Effect of leflunomide on the superflcial costimulatory molecules spectrum of peripheral blood T lymphocytes in patients with lupus nephritis
10.3760/cma.j.issn.1007-7480.2010.12.004
- VernacularTitle:来氟米特对狼疮肾炎患者T细胞表面共刺激分子谱影响的体外研究
- Author:
Guangfu DONG
;
Ling LI
;
Xiao ZHANG
;
Yunxia LEI
;
Guangfeng ZHANG
- Publication Type:Journal Article
- Keywords:
Lupus nephritis;
T-lymphocytes;
Superficial costimulatory molecules group;
Leflunomide
- From:
Chinese Journal of Rheumatology
2010;14(12):811-814
- CountryChina
- Language:Chinese
-
Abstract:
Objective To investigate the effect of leflunomide on the superficial costimulatory molecules expression of T lymphocytes in patients with lupus nephritis ( LN ).
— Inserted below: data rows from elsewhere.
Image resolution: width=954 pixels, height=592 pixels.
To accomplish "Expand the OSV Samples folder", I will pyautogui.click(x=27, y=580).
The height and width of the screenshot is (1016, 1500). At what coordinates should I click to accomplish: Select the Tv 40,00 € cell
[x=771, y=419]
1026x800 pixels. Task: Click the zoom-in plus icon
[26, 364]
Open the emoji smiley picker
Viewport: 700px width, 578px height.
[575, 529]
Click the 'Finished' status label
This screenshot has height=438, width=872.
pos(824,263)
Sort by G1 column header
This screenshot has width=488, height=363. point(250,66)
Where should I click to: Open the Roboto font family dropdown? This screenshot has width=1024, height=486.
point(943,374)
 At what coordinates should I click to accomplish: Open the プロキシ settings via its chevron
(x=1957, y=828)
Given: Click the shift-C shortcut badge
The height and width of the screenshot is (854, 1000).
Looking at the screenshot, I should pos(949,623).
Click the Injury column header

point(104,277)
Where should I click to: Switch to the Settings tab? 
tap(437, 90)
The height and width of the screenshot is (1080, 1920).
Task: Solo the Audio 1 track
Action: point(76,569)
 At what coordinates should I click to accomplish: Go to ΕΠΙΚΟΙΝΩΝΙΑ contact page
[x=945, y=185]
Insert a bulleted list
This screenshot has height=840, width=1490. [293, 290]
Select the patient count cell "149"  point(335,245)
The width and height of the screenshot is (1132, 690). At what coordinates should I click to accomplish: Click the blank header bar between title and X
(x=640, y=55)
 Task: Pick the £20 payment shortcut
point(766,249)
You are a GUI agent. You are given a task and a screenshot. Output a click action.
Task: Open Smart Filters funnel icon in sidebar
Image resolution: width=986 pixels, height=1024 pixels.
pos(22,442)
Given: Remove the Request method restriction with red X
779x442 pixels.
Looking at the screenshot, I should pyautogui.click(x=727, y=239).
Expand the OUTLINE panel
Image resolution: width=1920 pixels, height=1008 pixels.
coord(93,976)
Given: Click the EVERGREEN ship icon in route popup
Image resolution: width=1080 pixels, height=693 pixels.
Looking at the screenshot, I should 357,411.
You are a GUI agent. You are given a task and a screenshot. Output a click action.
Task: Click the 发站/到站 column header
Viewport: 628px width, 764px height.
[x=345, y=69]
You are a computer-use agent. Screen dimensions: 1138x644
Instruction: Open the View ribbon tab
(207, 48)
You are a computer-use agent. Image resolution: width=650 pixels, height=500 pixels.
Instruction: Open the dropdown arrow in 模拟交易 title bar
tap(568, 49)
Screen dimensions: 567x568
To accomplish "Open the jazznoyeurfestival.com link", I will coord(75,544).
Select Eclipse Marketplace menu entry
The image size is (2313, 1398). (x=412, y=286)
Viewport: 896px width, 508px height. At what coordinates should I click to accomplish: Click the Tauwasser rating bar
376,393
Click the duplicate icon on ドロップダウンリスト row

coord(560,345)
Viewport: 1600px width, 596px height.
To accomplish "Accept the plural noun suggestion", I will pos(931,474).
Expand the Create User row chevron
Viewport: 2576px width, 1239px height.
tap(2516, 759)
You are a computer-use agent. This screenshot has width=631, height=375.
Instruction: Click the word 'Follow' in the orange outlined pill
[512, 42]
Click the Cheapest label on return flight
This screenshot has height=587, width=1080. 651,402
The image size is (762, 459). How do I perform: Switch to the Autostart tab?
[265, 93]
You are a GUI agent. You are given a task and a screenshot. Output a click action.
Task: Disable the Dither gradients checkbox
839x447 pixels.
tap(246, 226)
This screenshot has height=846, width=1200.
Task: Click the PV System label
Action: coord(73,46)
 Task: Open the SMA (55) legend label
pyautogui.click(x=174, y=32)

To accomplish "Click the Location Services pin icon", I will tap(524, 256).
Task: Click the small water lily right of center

Methods The peripheral blood mononuclear cells (PBMCs) of female active LN patients and healthy female were separated by density gradient centrifugation, and cultured by phytohemagglutinin (PHA) or leflunomide active metabolites(A771726).The CD28, CD40L, CTLA-4 and LFA-1a expressions on the peripheral blood T lymphocytes were detected by double-colored flow cytometry. The differences of the means were tested by analysis of variance( ANOVA ) and SNK q test. Results Comparing with healthy controls, there were significantly higher expressions of CD28,CD40L, LFA-1a and CTLA-4 on the peripheral blood T cells in active LN patients (CD28:33.4±6.5 vs14.4±3.2; CD40L: 13.2±3.2 vs 5.4±2.3; LFA-1a: 8.5±2.3 vs2.2±1.1; CTLA-4:4.6±1.5 all P<0.01) as well as CD28 and CD40L expression on the peripheral blood T cells from healthy controls induced by PHA (CD28:26.8±6.7 vs14.4±3.2; CD40L: 13.9±4.9 vs 5.4±2.3 all P<0.01 ), but not CTLA-4 and LFA-1a expression.However, CD28, CD40L, LFA-1a and CTLA-4 expressions on T cells stimulated by PHA increased in active LN patients(all P<0.05 ). A771726 could significantly inhibit over-expression of LFA-1a and CD40L on the T cells from active LN patients (CD40L:8.2±2.0 vs13.3±3.2;LFA-1a:5.1±1.3 vs8.5±2.3 all P<0.01 ), but not CD28 and CTLA-4 expression. A771726 did not inhibit CD28, CD40L, LFA-1a and CTLA-4 expression on the T cells in healthy controls. Furthermore, A771726 could markedly inhibit the over-expression of all of the above molecules induced by PHA on the T cells of active LN patients (all P<0.05). Conclusion One of the major mechanisms for LEF treatment of LN is that LEF can down-regulate CD40L and LFA-1a expression but not CD28 and CTLA-4 expression on the peripheral blood T cells in active LN patients.